As with mix amp headroom, noise (or lack thereof) is a cumulative
thing. One channel might sound quiet when you're demoing the mixer at
a store and the published noise spec might seem OK. But how will your
overall mix sound when you have 12, 16, or 32 channels going? This is
when channel after channel of additive noise can combine to sabotage your
sound.
An incredibly high percentage of Mackie owners rave about how quiet our
mixers are – even when all channels are wide open. We specifically
set out to make our mixers that way, by using premium components and by
adding Very Low Impedance (VLZ®)
circuitry.
Developed for our acclaimed 8•Bus console series.

VLZ is a unique (and, frankly, expensive) circuit design that
until now has been found only in money-is-no-object consoles in the $200,000-and-up
price range. Now you can enjoy its benefits in all of our mixers.

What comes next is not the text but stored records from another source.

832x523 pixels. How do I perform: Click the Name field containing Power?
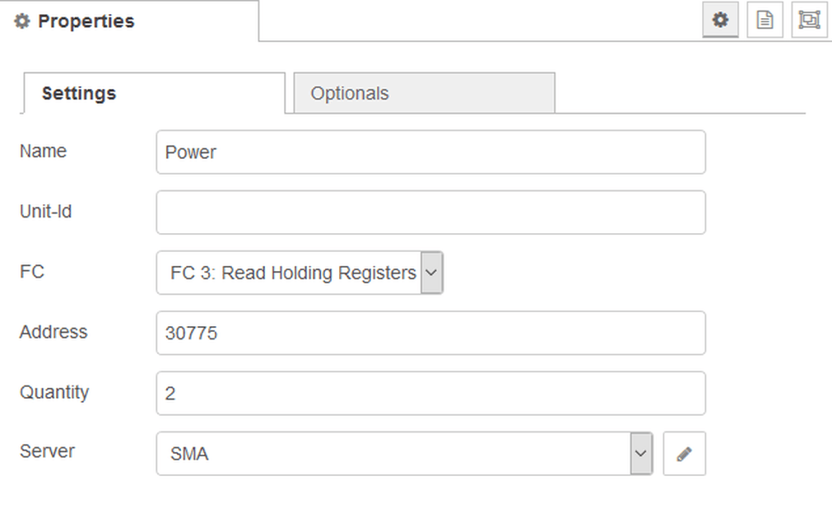(x=430, y=152)
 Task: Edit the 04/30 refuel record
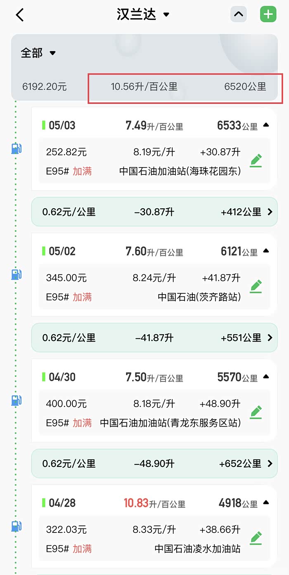click(256, 411)
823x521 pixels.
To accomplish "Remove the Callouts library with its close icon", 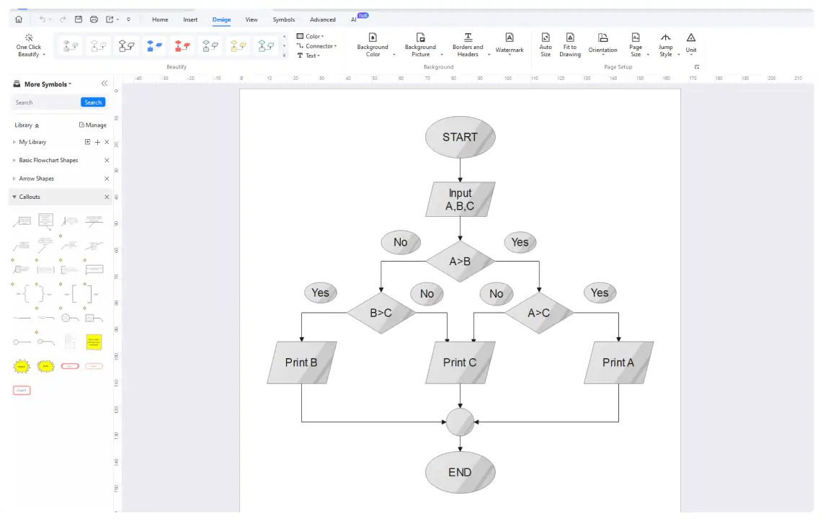I will [x=107, y=196].
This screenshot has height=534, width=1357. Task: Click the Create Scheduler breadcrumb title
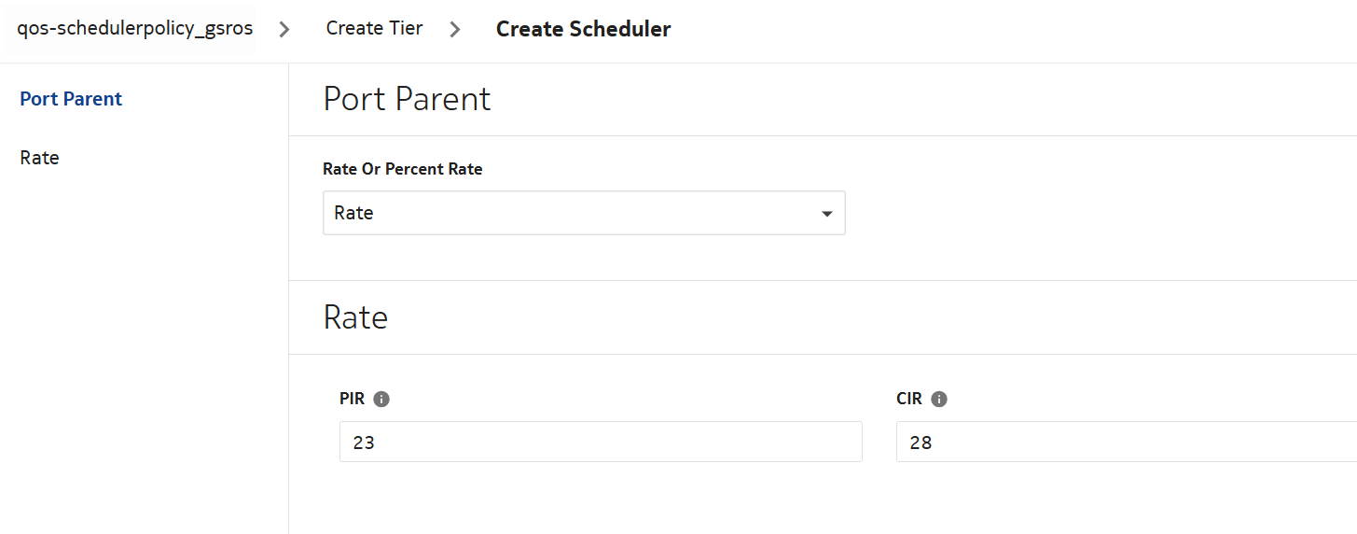click(583, 29)
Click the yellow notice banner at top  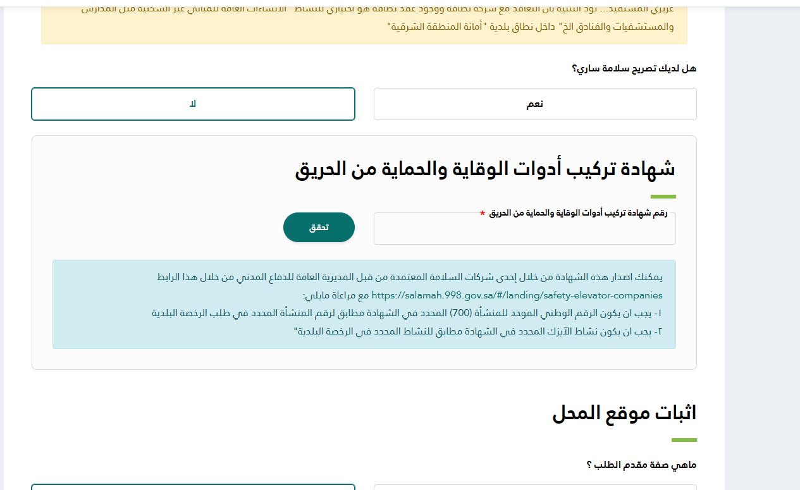click(364, 22)
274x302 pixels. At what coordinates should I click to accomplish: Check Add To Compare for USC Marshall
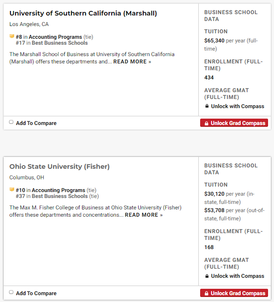pos(11,122)
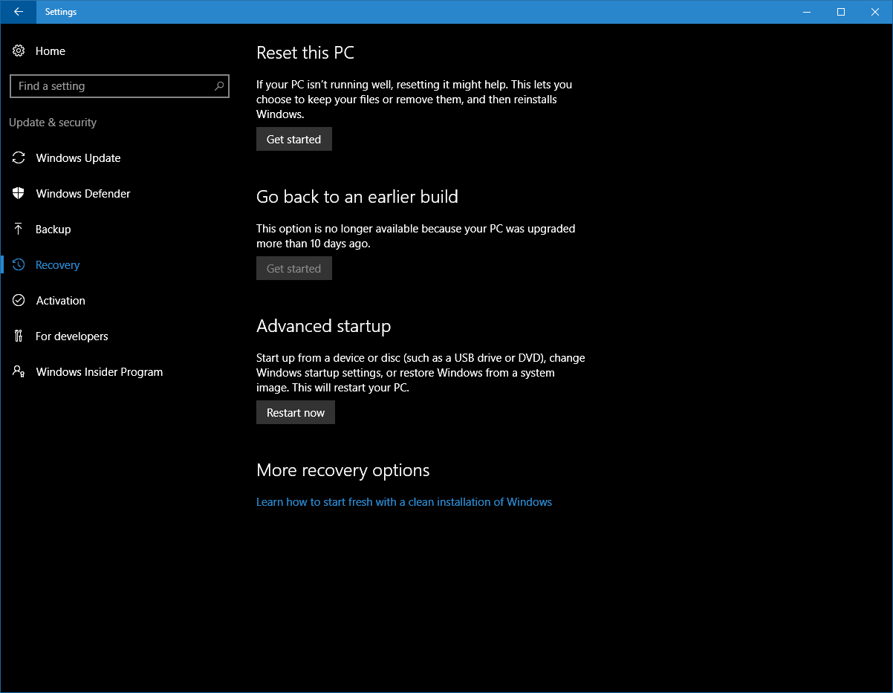Navigate to Windows Update section

pyautogui.click(x=78, y=157)
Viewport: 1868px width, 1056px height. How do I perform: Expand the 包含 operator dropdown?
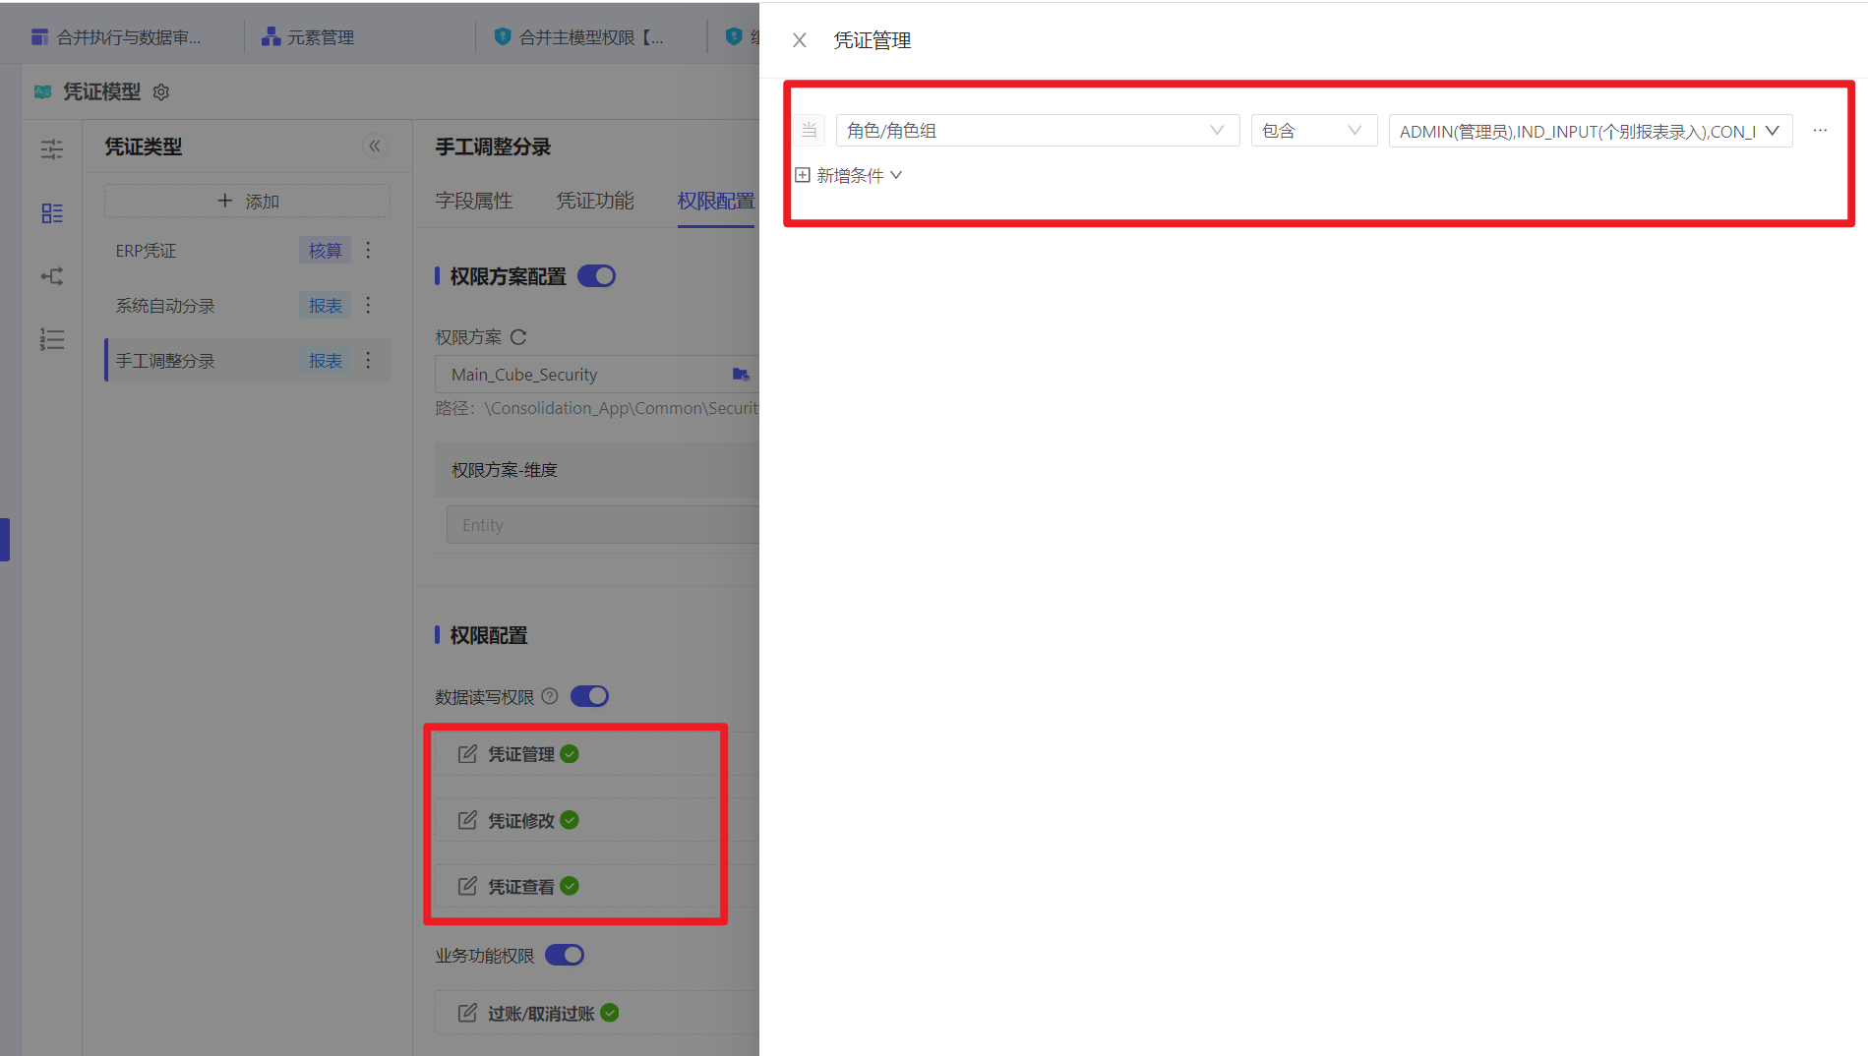tap(1312, 131)
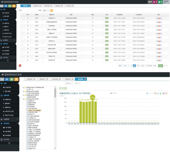Switch chart to line view icon

[158, 93]
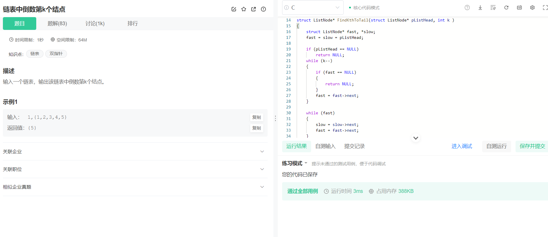Copy the example input with 复制 button

(257, 117)
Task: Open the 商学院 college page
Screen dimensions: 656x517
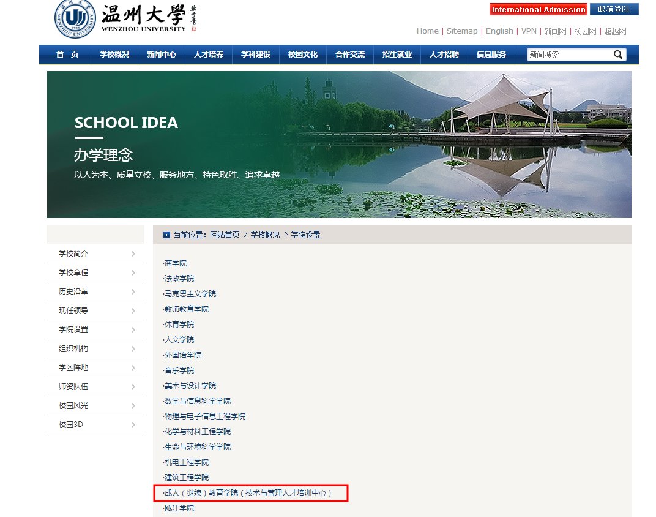Action: pos(176,263)
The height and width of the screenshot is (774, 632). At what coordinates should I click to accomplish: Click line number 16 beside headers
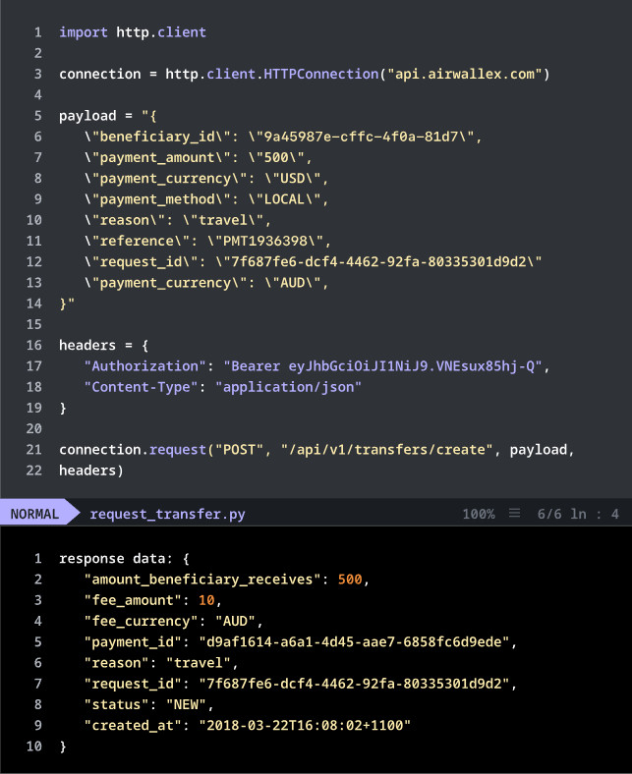pyautogui.click(x=34, y=345)
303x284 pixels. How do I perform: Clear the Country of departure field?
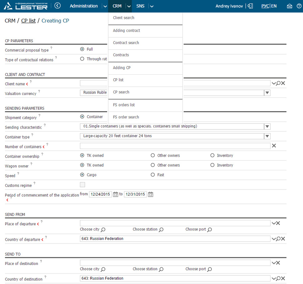283,239
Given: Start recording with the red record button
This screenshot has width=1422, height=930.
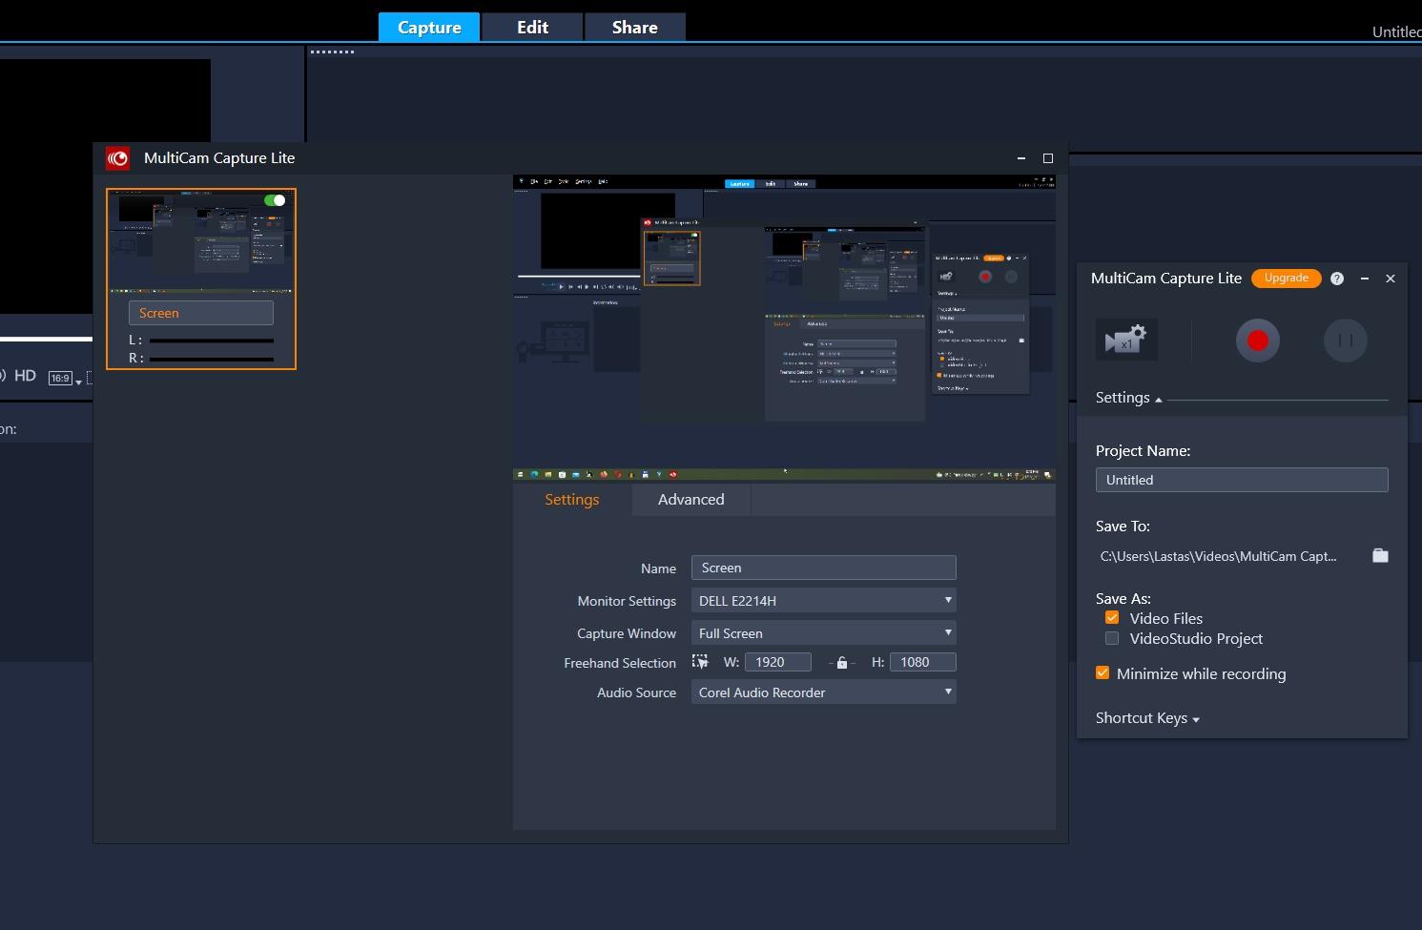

VLZ wouldn't be necessary if we did all our recording in outer space or
other places where it's extremely cold. At absolute zero (-273°
C), circuit components are noise-free because the atoms
that comprise them are completely at rest. However, at over three hundred
degrees hotter (room temperature), all the atoms in circuit components
are agitated and constantly crash into each other. That causes little
random voltage spikes that create thermal noise, or white noise (non-electronic
types call it hiss).
Mackie deals a crushing blow to thermal noise by making internal impedances
as low as practical, at as many places as possible within the mixer. Very
Low Impedance is achieved by scaling down resistor values by a factor
of three or four, resulting in a corresponding reduction in thermal noise.
That alone isn't the expensive part. What's expensive is the high current
necessary to achieve low impedance. You don't have to be an electrical
engineer to realize that high current requires lotsa power – whether
it's current for an amp, a motor, or a mixer circuit.
And that's where our mixers excel. Our compact VLZ mixers, LM-3204, and
SR24•4/SR32•4
have extremely robust internal
power supplies. They deliver current levels that
are impossible with wimpy external "wall warts." Our 8•Bus
and SR40•8
consoles need more power, so they come with brawny external,
rackmountable power supplies of their own. Either way, having enough power
to do the job helps achieve Very Low impedance in critical circuit areas,
which means astonishingly low noise levels – on tape or in your
monitors.
Another advantage of VLZ.

Low impedance circuitry, by its very nature, is more immune to
crosstalk problems. By designing with low impedance, crosstalk between
channels is minimized throughout the mixer.
Our VLZ approach isn't anything mysterious or proprietary. It's just straight-ahead,
Mackie-style "over-engineering."
We don't stop there, either. Although the mic
preamps in all of our mixers benefit greatly from
VLZ, they have their own unique low
noise/high headroom story, too.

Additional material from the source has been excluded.